Last commit makes the above calls much faster; just deployed to devdatacube. fyi @gautacharya
Here is an example of applying filters on top of a groupby:
curl -H "Content-Type:application/json" -d '{"procedure": "org.brain-map.api.datacube.groupby.human_mtg_transcriptomics", "args": [], "kwargs": {"field":"nucleus", "groupby":["cluster", "brain_subregion"], "agg_func":"size", "sort":["cluster", "brain_subregion"], "ascending":[true,true], "filters":[{"field": "brain_hemisphere", "op": "!=", "value": "R"}]}}' http://devdatacube/call
This is currently slow on dev and test, but this is addressed by https://github.com/AllenInstitute/datacube/commit/6d534da5e8414031a999e0b2c15b4c70b00208fc
time curl -s -H "Content-Type:application/json" -d '{"procedure": "org.brain-map.api.datacube.groupby.human_mtg_transcriptomics", "args": [], "kwargs": {"field":"nucleus", "groupby":["cluster", "brain_subregion"], "agg_func":"size", "sort":["cluster", "brain_subregion"], "ascending":[true,true], "filters":[{"field": "brain_hemisphere", "op": "!=", "value": "R"}]}}' http://devdatacube/call > /dev/null
real 0m0.407s
user 0m0.004s
sys 0m0.005s
This is feature-complete to my knowledge.
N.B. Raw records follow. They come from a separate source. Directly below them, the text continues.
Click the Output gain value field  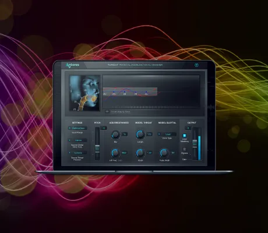pos(188,128)
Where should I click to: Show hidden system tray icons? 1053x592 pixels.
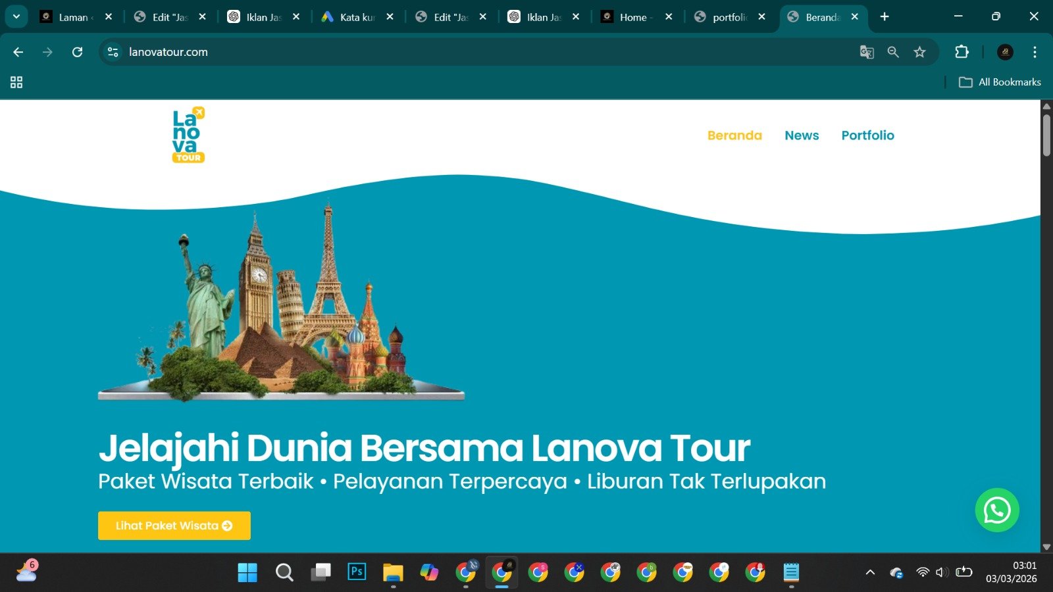coord(870,572)
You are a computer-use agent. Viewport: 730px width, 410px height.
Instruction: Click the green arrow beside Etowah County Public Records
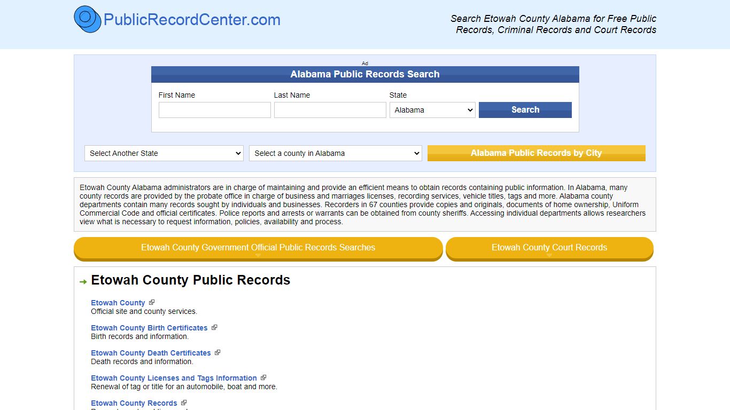[83, 281]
Available on dev and test tiers and ready to deploy to higher stages if needed.
Data is here:
http://celltypes.brain-map.org/api/v2/well_known_file_download/694416044
This is a .zip file with a sample matrix and separate CSVs for row and column metadata.
The idea is that we can use this data set to prototype transcriptomics UI components, and ultimately add features to datacube related to aggregation.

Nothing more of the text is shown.